Local and state officials are waving a flag of alarm about a recent surge of COVID-19 cases in Utah. On Oct. 13, the Utah Department of Health reported 987 more cases in the state and estimated 22,174 total active cases statewide — doubling Utah’s total cases in the past month.

“We’re having one of the worst outbreaks in the country, and this is unacceptable,” Utah Gov. Gary Herbert said in a virtual press conference on Tuesday. “It’s really time for a new game plan.”

After collaborating with state legislators and state and local health officials, the governor has debuted the COVID-19 Transmission Index, which will replace the previous color-coded restriction levels effective immediately. The Transmission Index changes the way counties’ risk levels are determined, focusing on new indicators – the seven-day average percent of positive tests, the 14-day case rate per 100,000 people and statewide ICU usage – to place counties in either high, moderate or low transmission levels.

“The new COVID-19 Transmission Index zeroes in on adapting behaviors that will get us the most bang for our buck in curbing coronavirus infections,” Governor Herbert tweeted on Tuesday.

The new system specifically seeks to decrease transmission during casual social gatherings, interim Executive Director of the Utah Department of Health Rich Saunders reported, and particularly those with no organizational oversight.

Under this new system, most counties in the state will be under a new mask mandate until at least Oct. 29.

“If you take the politics out and you look at the science, masks just work,” said Saunders. “The virus doesn’t care how much we love to be around each other.”

Emery County is currently listed as low transmission; Grand and Carbon counties are considered at moderate levels of transmission, with transmission rates calculated by the Utah Department of Health at 11% and 17.4% respectively. State numbers currently differ from those provided by the Southeast Utah Health Department, which calculates the rate each Monday. It’s unclear when the state percentages were calculated.
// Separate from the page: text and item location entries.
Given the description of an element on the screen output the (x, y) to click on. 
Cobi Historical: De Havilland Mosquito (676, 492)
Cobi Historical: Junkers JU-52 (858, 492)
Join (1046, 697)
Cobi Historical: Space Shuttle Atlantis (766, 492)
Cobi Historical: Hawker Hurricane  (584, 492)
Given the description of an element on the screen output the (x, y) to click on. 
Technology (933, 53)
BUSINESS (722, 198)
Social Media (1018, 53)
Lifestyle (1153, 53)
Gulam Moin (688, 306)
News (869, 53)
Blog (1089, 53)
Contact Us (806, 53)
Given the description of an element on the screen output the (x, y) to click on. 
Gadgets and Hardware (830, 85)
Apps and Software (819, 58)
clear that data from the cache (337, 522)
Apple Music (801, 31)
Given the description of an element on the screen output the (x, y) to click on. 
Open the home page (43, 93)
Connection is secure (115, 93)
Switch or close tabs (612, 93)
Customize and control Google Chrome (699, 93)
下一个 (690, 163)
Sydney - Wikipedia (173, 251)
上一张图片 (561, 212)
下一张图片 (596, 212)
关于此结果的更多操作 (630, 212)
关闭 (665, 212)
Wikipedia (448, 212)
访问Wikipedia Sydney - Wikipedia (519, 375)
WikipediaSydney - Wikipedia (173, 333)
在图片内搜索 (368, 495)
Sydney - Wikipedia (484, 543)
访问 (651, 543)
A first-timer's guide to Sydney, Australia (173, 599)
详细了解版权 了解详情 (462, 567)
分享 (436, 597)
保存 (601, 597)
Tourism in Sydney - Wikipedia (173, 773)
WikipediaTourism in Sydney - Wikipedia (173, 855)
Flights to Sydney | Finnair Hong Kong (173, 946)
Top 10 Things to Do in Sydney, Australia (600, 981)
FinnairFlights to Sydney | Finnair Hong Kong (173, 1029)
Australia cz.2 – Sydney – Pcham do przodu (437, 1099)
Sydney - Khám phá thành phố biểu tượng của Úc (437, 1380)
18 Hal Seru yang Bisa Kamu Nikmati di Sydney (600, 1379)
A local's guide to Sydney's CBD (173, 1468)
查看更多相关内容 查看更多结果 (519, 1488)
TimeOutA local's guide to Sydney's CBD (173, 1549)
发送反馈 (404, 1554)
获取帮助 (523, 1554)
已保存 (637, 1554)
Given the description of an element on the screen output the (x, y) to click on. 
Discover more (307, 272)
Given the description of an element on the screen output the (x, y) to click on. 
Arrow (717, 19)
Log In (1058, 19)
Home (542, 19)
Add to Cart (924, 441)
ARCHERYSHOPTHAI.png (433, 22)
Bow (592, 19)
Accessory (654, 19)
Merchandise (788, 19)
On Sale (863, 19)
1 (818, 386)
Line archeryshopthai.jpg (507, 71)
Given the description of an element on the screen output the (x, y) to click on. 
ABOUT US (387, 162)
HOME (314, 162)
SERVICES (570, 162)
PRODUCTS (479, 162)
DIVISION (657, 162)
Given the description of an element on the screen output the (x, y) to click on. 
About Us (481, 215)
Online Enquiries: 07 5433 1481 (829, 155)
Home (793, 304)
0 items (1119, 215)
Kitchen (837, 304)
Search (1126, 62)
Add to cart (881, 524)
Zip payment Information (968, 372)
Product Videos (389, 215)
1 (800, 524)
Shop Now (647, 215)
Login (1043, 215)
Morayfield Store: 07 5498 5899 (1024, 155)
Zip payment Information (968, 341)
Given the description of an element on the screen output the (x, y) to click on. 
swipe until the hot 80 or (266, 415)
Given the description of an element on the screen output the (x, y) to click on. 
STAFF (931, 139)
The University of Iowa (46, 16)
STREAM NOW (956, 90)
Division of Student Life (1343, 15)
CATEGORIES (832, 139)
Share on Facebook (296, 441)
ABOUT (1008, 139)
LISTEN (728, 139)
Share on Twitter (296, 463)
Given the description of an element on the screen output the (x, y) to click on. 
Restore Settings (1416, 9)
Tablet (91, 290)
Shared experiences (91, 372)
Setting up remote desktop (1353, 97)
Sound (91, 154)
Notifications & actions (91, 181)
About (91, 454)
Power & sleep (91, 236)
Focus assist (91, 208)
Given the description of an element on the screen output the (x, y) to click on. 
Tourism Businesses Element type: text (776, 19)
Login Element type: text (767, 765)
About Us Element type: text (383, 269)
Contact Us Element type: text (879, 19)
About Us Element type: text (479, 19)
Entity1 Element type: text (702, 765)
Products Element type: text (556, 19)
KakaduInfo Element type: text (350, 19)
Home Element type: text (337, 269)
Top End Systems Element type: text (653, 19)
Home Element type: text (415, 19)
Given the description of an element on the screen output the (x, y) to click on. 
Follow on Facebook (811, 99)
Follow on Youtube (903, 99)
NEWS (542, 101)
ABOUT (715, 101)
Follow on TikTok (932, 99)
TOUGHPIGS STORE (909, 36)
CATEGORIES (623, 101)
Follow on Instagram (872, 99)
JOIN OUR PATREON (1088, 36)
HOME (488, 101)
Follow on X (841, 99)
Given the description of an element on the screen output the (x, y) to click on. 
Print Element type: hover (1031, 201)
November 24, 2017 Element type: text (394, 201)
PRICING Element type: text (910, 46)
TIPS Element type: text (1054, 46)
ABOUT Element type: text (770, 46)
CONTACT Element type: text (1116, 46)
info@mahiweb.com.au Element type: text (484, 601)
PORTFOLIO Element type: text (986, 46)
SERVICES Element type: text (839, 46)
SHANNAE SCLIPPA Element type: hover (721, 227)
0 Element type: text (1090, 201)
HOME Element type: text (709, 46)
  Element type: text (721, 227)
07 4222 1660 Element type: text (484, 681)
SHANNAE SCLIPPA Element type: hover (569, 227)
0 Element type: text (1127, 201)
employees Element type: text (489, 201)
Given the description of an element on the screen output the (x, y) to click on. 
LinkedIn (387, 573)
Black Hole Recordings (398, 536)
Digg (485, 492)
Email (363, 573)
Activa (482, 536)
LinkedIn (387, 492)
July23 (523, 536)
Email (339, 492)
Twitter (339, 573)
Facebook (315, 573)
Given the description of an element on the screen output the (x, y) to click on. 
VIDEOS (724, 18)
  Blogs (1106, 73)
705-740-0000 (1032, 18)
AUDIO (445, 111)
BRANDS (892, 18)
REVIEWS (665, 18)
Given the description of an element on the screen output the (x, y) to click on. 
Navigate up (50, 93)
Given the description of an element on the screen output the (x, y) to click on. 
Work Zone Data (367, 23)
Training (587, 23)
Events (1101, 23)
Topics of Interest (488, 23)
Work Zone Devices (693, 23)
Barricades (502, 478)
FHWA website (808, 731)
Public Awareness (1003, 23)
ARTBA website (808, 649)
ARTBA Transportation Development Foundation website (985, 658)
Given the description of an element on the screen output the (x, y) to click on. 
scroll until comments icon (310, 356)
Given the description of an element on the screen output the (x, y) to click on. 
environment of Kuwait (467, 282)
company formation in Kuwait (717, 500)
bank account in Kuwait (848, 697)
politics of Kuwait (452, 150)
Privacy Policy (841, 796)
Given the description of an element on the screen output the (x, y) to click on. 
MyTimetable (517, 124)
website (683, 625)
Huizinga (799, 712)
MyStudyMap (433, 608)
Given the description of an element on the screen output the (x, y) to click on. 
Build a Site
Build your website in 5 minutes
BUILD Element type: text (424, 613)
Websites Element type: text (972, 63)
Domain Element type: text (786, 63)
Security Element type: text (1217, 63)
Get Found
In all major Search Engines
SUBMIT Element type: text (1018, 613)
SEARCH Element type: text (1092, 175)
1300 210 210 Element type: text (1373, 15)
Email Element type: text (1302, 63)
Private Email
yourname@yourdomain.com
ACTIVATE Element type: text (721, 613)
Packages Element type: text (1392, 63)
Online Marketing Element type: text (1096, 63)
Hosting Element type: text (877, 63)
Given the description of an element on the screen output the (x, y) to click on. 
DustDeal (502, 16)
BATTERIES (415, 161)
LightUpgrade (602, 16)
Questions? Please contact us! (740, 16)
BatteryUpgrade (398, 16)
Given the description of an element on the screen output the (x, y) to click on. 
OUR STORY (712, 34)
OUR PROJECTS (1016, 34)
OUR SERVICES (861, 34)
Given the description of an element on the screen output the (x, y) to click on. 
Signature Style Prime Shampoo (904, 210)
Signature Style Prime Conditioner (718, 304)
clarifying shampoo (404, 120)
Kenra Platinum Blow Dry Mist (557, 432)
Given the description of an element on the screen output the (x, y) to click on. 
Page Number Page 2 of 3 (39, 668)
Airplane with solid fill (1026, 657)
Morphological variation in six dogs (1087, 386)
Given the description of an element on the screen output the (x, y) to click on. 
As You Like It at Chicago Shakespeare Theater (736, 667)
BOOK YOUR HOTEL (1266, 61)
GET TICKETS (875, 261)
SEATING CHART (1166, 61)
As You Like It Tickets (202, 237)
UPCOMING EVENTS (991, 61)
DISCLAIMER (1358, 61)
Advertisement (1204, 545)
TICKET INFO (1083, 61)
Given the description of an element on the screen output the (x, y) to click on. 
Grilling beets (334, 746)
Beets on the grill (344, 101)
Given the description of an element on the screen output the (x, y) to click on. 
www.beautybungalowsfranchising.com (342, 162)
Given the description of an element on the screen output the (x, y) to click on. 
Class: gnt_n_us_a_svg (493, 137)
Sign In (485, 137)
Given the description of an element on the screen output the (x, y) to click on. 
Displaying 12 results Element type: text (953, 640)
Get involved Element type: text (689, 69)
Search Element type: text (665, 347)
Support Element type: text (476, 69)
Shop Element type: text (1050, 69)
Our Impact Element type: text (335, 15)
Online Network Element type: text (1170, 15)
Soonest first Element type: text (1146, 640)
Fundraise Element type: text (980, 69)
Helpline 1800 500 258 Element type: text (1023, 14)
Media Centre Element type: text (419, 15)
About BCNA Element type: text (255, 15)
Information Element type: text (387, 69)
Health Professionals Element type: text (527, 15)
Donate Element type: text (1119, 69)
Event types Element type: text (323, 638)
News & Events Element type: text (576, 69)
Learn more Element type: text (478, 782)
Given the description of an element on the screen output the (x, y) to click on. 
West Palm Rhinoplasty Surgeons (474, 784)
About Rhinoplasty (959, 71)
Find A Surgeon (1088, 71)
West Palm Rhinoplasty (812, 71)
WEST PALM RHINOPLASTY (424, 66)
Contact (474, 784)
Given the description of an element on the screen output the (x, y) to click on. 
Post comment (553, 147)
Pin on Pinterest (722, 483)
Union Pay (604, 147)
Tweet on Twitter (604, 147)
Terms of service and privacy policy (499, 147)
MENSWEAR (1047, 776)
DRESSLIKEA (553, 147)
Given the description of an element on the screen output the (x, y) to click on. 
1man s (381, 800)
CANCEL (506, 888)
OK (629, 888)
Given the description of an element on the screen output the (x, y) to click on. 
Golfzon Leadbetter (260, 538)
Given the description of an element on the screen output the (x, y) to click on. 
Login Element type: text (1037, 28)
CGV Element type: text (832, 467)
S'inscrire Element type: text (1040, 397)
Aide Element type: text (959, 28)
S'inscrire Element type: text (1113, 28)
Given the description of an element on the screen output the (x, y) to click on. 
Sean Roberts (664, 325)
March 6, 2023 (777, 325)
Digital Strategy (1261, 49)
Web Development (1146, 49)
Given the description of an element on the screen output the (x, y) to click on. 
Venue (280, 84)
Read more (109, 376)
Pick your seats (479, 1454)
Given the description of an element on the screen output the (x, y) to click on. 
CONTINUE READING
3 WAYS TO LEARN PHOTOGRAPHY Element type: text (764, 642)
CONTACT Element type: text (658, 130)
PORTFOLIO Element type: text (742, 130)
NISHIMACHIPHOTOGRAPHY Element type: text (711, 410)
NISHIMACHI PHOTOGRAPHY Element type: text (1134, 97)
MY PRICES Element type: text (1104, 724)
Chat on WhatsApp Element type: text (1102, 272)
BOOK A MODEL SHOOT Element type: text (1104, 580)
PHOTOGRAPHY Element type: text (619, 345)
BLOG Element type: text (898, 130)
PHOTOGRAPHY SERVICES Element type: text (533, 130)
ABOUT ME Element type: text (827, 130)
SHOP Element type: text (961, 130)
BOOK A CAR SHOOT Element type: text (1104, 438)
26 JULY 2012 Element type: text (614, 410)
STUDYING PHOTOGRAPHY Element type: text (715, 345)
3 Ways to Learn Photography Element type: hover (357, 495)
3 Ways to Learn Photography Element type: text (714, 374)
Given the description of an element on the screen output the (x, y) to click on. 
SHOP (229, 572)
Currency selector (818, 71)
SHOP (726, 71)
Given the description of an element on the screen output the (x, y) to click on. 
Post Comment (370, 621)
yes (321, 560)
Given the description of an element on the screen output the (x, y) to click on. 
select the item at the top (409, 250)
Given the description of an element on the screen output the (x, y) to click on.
SEUHD Health Director Brady Bradford penned a sobering “Plea for Caution” on Oct. 12, reporting three COVID-19 deaths in the last two weeks and hospital overloading at Castleview Hospital in Price due to the virus.

“My plea to every resident and visitor to our area is to not let down your guard and continue to implement the simple changes that will help keep you and your neighbor healthy,” Bradford wrote.

Also on Tuesday night, Moab Regional Hospital CEO Jen Sadoff posted an update on Moab cases to her Facebook page. She reported that the University of Utah had reached full capacity for COVID-19 patients and that Intermountain Healthcare had reached 92% capacity.

“Every person who has died was the end of a chain of transmission that could have been broken,” Sadoff wrote. “Please, make choices that help to break transmission chains…someone’s life may be saved by YOU breaking that chain!”

Grand County has had 91 total COVID-19 cases, according to the SEUHD, with two cases resulting in hospitalization and one causing a death. There are no current COVID-19 hospitalizations in the county.

Grand County has been placed in the moderate transmission level. The regulations associated with that transmission level will apply alongside Grand County’s current mask mandate, which has been in effect since July and will last until at least the end of the year.

In the moderate transmission level, Grand County residents may still hold social gatherings of 10 or fewer people until Oct. 29, but local and state health experts strongly encourage masks and six feet of distance between individuals. After Oct. 29, groups of up to 25 people are permitted if all attendees are wearing masks. Restaurants must maintain six feet of distance between parties. Bars are encouraged but not required to do the same and are limited to 75% capacity. Six feet of distance will also be required at all large gatherings.

For counties also designated as moderate but without a local mask mandate — Box Elder, Carbon, Davis, Iron, Millard, Morgan, San Juan, Sanpete, Sevier, Summit, Tooele, Uintah, Washington and Weber — masks will be required by a public health directive starting Thursday until Oct. 29.

Regardless of transmission level, masks are required in cities and counties upholding a mask mandate, in K-12 schools and in all state-owned buildings.

“We are hopeful that the renewed focus on mask-wearing and social distancing statewide will lead to fewer cases all throughout Utah, and particularly in Southeast Utah,” the SEUHD said in a statement.

Bradford reported that school-related transmission appears to be minimal and that readily available, inexpensive rapid testing will be increasingly available in Carbon, Emery and Grand Counties.

Looking forward to Halloween, Bradford urged residents to exercise caution:

“Halloween isn’t cancelled,” he wrote, but “If you choose to go out, please exercise caution, remain in family groups, wear a mask, and use gloves.”

Across the state, approximately 65% of all ICU beds in Utah are occupied, with 15.8% of those beds filled by COVID-19 patients as of Oct. 12. Utah has now experienced 87,819 total COVID-19 cases according to the state health department, with 522 total deaths resulting from the disease.

“For most of us, the consequences of COVID infection are minimal,” Bradford wrote, encouraging caution and responsibility in the coming weeks. “But for certain high risk groups, they are devastating and even deadly.”